- **YOUR OBJECTIVE**
In the listing below, swap "edit icon" for "pencil icon" and give back only the lines from the one containing "At what coordinates should I click to accomplish: Toggle" through the one containing "pyautogui.click(x=95, y=63)", otherwise unchanged.

[Element lookup records]
----
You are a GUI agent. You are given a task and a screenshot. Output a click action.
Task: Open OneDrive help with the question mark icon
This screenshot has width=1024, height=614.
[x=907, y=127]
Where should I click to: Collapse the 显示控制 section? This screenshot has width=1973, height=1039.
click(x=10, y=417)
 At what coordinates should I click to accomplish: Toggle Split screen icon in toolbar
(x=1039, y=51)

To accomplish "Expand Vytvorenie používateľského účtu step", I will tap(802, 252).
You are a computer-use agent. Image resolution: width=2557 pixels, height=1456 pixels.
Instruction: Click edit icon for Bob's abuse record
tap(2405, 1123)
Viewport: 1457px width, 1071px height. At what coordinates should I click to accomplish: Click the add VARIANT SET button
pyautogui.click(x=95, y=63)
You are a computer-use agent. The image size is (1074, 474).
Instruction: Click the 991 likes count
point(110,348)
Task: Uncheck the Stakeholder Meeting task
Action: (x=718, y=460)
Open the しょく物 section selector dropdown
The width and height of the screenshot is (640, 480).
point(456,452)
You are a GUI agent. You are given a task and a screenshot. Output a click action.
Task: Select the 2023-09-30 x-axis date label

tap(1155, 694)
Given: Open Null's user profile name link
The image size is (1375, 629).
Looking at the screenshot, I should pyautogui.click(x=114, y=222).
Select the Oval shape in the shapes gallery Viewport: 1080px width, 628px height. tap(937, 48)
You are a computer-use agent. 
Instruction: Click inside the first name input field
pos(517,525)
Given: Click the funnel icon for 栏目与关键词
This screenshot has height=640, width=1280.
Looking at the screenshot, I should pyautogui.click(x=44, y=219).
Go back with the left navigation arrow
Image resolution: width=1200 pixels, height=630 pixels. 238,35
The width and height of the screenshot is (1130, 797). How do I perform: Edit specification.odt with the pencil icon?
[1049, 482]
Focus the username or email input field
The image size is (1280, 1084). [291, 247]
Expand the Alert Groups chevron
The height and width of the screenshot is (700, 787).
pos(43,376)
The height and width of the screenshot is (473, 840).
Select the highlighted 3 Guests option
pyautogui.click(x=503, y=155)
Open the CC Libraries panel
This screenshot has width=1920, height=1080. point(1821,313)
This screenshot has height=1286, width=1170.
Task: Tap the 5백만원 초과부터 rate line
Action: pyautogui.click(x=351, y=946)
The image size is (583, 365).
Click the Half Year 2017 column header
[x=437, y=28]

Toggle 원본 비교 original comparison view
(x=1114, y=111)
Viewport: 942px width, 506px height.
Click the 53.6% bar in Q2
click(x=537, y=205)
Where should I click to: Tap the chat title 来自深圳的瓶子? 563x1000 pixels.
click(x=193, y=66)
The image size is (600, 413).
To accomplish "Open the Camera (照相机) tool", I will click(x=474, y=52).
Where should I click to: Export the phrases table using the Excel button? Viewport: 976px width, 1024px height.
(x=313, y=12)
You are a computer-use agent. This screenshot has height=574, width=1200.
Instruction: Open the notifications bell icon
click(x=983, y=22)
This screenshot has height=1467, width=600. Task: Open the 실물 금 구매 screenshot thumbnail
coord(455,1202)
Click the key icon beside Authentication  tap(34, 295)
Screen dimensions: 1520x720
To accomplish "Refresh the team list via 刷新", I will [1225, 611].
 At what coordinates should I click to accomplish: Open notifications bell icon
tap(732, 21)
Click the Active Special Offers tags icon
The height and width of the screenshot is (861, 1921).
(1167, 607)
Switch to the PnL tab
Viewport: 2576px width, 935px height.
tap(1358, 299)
----
- **EXPECTED ANSWER**
 At what coordinates should I click to accomplish: Toggle Split screen icon in toolbar
(x=1039, y=51)

To accomplish "Expand Vytvorenie používateľského účtu step", I will tap(802, 252).
You are a computer-use agent. Image resolution: width=2557 pixels, height=1456 pixels.
Instruction: Click pencil icon for Bob's abuse record
tap(2405, 1123)
Viewport: 1457px width, 1071px height. At what coordinates should I click to accomplish: Click the add VARIANT SET button
pyautogui.click(x=95, y=63)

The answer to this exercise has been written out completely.